Straf moet altijd gecombineerd worden met zorg. Bij enquêtes onder gewone burgers blijkt dat zelfs diegenen die pleiten voor een keiharde aanpak ook vinden dat die aanpak met educatieve maatregelen moeten samengaan.

Welke zorg is nodig?

Er zijn twee belangrijke buffers om criminaliteit en recidive te voorkomen:

1. het volgen van een opleiding of het vinden van werk

2. een band hebben met volwassenen die goede sociale modellen zijn en om de jongere geven. Bindingen hebben in de samenleving. Trots zijn op jouw wijk.

Dit is echter makkelijker gezegd dan gedaan. Het vergt namelijk een bovenmenselijke inspanning om deze jongeren nog te motiveren voor een opleiding. Als ze makkelijk geld kunnen verdienen  met helen en drugs hebben ze ook weinig zin om voor het minimumloon te gaan werken.

Het is zeer moeilijk om die buffers te stand te brengen:

- de leerachtstanden zijn enorm. Op 17 jaar staan ze wat betreft taal en rekenen op het niveau van een elfjarige en een derde van hen op het niveau van een achtjarige. Dit is nooit meer in te halen. Verbaal zijn ze ernstig sociaal gehandicapt: conflicten moeten dus via agressie worden opgelost. In het gewone dagelijkse leven lopen ze continu frustraties op (ik ging eens met een jonge kerel mee naar een uitzendbureau. Hij ging naar een medewerkster, spreidde zijn beide handen over haar bureau en zei: ‘Werk’. Nu zijn ze daar wel wat gewend, maar zich goed kunnen introduceren verhoogt de kansen).

- Getoonde gegevens -
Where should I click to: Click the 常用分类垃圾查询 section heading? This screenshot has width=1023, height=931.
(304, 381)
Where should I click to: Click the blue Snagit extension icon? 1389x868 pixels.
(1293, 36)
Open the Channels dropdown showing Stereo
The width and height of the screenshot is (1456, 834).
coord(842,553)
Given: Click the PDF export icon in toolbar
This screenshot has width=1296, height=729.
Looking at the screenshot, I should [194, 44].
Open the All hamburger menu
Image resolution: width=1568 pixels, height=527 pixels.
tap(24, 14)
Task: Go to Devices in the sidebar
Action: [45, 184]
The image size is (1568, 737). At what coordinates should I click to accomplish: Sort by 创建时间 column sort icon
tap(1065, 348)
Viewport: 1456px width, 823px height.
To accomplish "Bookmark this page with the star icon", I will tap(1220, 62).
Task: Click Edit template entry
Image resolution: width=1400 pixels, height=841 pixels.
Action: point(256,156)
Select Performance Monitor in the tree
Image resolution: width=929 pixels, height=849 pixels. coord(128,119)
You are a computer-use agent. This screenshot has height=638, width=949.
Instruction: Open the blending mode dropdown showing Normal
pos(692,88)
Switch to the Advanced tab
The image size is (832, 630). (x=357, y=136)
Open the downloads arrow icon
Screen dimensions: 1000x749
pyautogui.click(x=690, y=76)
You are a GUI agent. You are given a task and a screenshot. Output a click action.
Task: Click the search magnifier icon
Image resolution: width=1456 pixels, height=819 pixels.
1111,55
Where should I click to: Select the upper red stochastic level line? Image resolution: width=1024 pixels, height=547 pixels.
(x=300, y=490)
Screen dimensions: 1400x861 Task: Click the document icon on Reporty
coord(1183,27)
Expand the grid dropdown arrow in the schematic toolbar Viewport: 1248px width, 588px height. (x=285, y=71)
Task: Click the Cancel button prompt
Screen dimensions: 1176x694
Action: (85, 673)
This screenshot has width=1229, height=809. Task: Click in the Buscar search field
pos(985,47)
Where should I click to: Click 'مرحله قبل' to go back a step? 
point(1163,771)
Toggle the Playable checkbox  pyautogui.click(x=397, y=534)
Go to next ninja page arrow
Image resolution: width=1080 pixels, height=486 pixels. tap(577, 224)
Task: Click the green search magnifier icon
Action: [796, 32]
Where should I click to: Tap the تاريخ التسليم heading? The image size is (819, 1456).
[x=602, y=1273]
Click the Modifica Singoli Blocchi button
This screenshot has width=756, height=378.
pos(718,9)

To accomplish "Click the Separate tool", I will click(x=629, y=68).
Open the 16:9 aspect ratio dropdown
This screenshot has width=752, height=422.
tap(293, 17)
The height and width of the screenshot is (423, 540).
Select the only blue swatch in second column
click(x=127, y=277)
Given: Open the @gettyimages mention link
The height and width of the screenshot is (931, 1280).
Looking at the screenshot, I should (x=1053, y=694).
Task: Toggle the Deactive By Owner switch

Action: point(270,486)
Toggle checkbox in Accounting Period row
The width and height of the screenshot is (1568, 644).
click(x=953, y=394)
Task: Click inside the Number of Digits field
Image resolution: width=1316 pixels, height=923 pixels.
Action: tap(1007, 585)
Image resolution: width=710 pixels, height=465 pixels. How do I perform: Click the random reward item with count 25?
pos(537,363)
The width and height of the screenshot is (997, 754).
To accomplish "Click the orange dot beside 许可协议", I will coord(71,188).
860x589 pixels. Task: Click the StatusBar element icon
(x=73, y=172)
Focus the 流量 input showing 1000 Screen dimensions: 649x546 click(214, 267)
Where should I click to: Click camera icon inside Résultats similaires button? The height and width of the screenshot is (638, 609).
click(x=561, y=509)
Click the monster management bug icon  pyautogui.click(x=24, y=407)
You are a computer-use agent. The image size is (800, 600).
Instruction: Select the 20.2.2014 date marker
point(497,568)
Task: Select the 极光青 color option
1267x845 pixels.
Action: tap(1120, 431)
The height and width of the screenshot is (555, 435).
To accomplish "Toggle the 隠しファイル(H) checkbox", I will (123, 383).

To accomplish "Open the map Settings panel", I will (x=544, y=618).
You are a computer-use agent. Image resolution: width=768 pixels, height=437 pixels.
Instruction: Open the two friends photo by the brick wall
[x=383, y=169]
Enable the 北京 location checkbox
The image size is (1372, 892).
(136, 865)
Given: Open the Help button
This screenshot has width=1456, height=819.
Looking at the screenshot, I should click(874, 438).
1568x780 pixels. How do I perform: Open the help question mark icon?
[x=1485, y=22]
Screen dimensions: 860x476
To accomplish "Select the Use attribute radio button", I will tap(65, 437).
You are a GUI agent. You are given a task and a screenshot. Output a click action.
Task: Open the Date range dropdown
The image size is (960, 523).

- Werkopdrachten -
A - Welk niveau hebben de jongeren op hun zeventiende in taal en rekenen, volgens het aangeleverde fragment?
B - Som alles op wat het aangeleverde fragment noemt onder de twee buffers tegen criminaliteit en recidive.

- Antwoorden per opdracht -
A - Dat van een elfjarige, en een derde van hen zit op het niveau van een achtjarige.

B -
- een opleiding volgen
- werk vinden
- een band hebben met volwassenen die goede sociale modellen zijn en om de jongere geven
- bindingen hebben in de samenleving
- trots zijn op de eigen wijk